Problem:If $t_1$ and $t_2$ are roots of the equation $t^2+kt+1=0$ , where $k$ is an arbitrary constant. Then prove that the line joining the points $(at_1^2,2at_1),(at_2^2,2at_2)$ always passes through a fixed point.Also find that point.
I have done this question by a fairly difficult procedure(at least I think so) ..by finding the equation of the line passing through the given points as $$y(t_2+t_1)-2at_1t_2-2at_1^2=2x-2at_1^2$$ And then using the relation from the quadratic equation given and writing it as $$(x+a)+k(\frac{y}{2})=0$$ which is the equation of family of lines and so which gives the fixed point as $(-a,0)$.

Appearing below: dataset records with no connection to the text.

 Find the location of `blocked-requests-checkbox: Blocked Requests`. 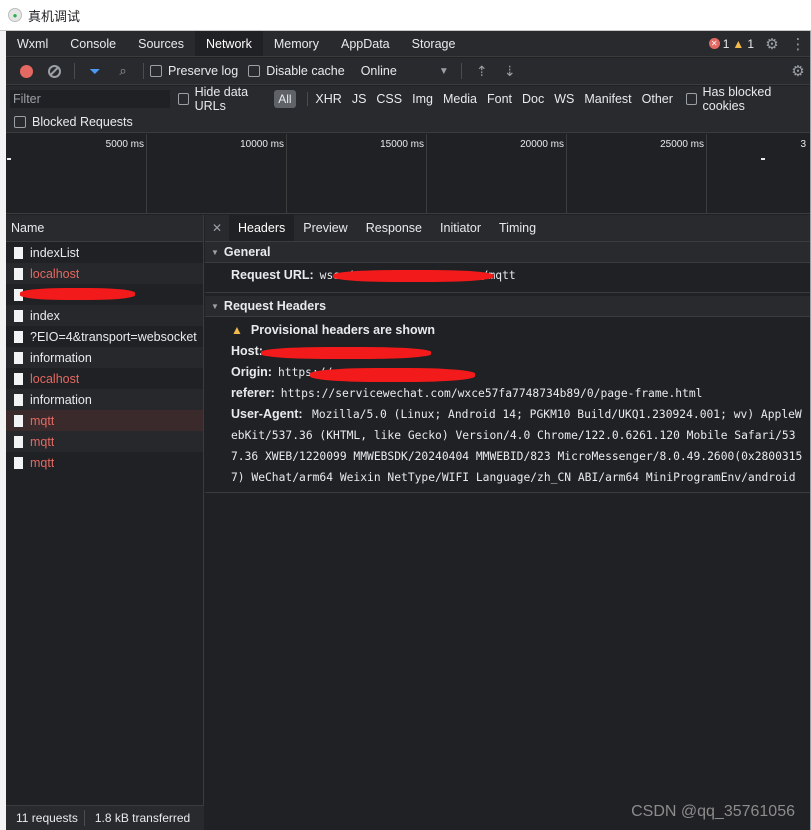

blocked-requests-checkbox: Blocked Requests is located at coordinates (74, 122).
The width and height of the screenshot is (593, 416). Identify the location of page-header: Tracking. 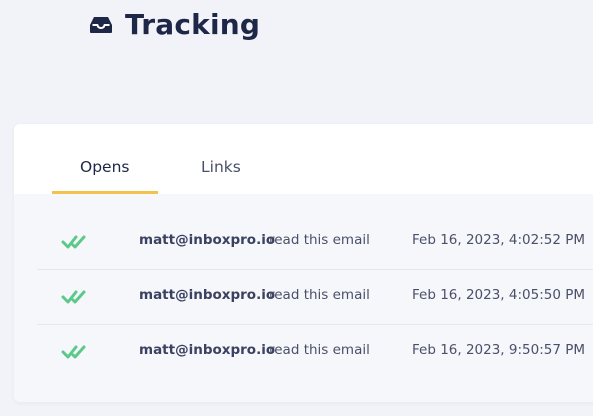
(174, 24).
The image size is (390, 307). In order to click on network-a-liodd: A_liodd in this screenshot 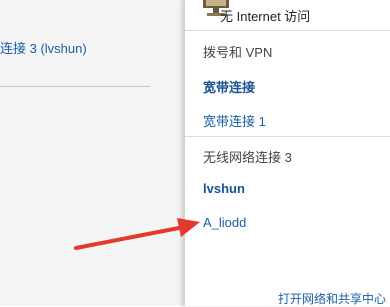, I will do `click(224, 222)`.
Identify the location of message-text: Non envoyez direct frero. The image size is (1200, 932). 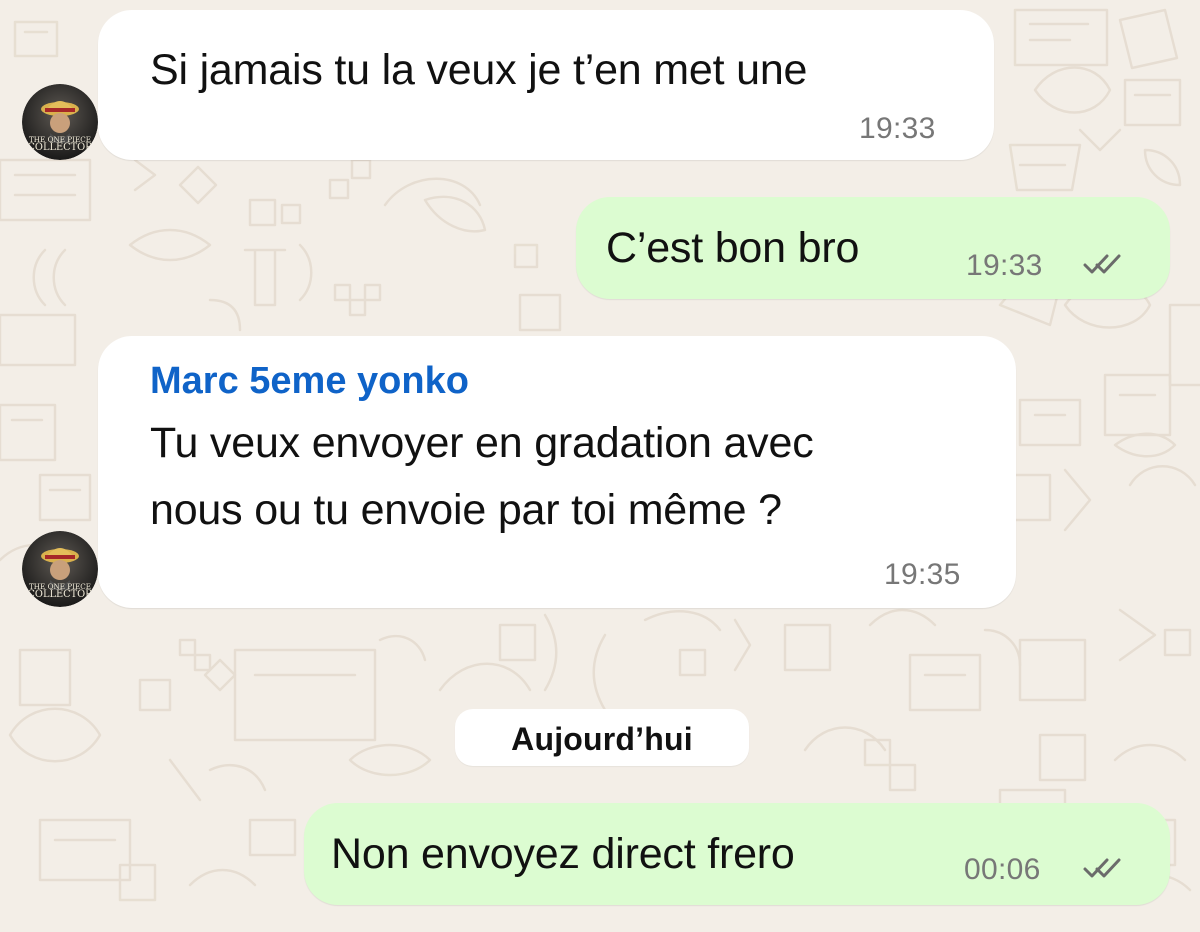
(563, 854).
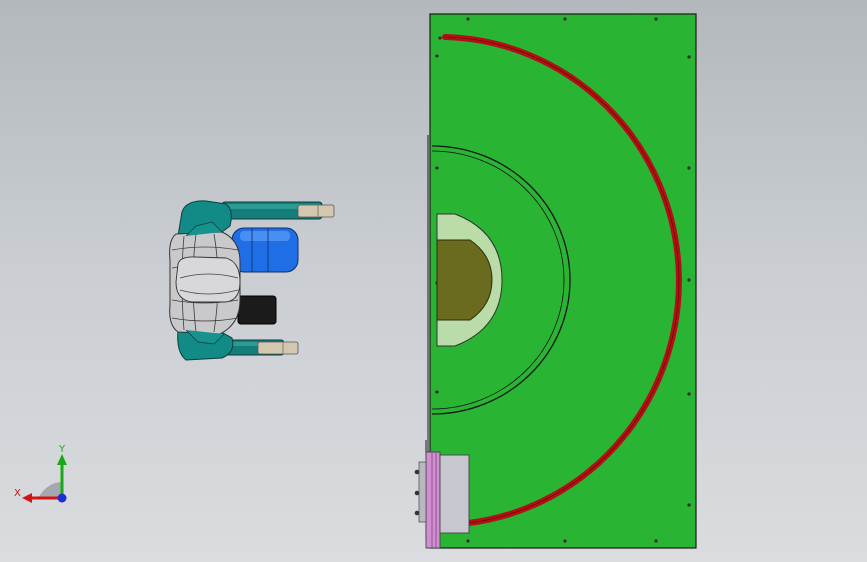  What do you see at coordinates (18, 494) in the screenshot?
I see `x-axis-label: X` at bounding box center [18, 494].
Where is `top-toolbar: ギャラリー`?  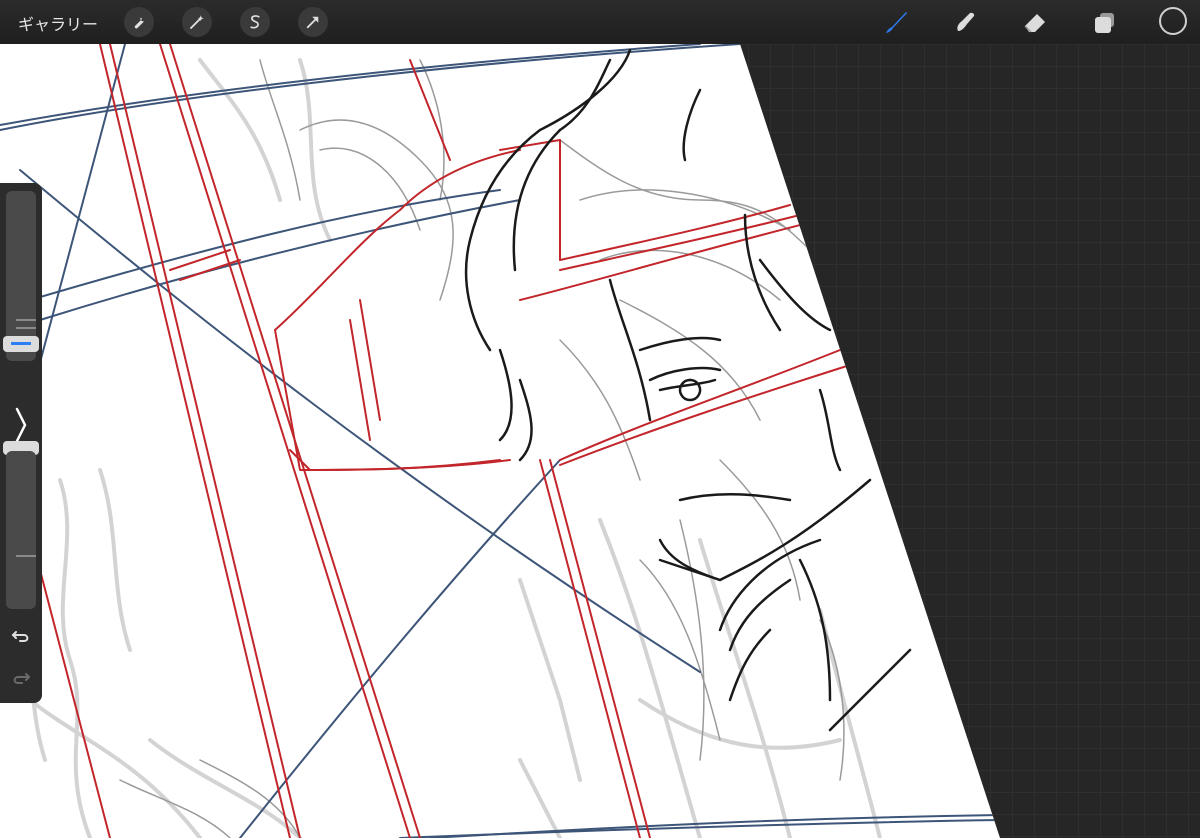
top-toolbar: ギャラリー is located at coordinates (600, 22).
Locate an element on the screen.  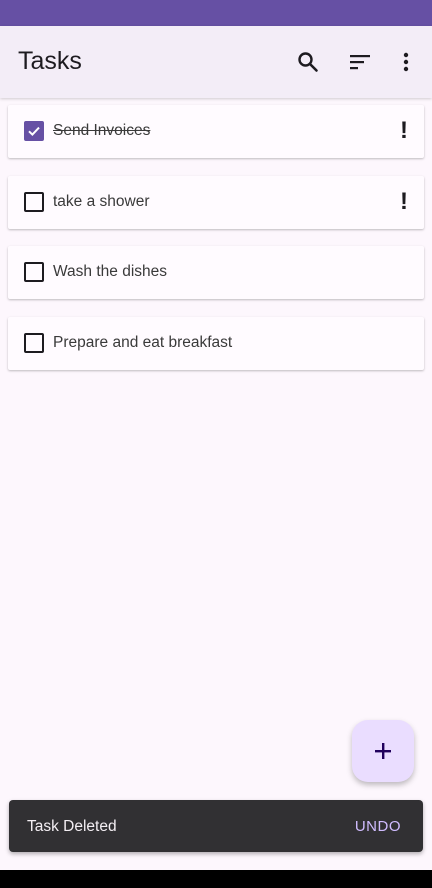
status-bar is located at coordinates (216, 13).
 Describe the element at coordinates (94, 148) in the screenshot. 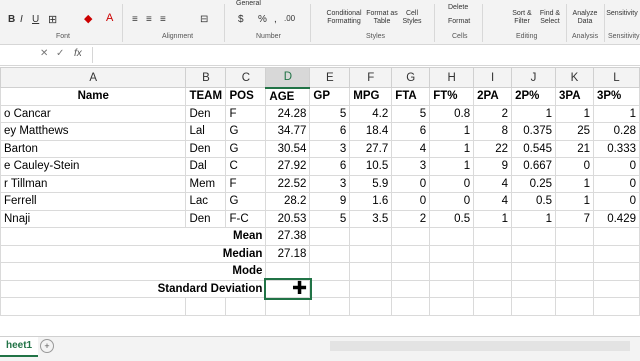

But actually I found this question in exercises of parabola and so I was thinking if it was possible to solve this question without this family of lines and all that (that is by using geometrical properties of parabola)...I have been thinking about this ...and I could only notice that since $(at^2,2at)$ is the parametric equation of a general point on a parabola $y^2=4ax$ so the points $(at_1^2,2at_1),(at_2^2,2at_2)$ can be thought of as two given points on parabola $y^2=4ax$ where $t_1t_2=1$ but I am not able to get that fixed point (which apparently is a point on the directrix of parabola $y^2=4ax$ from the above method that is $(-a,0)$) based on the above information by using the geometrical properties of parabola. Any help is appreciated on this.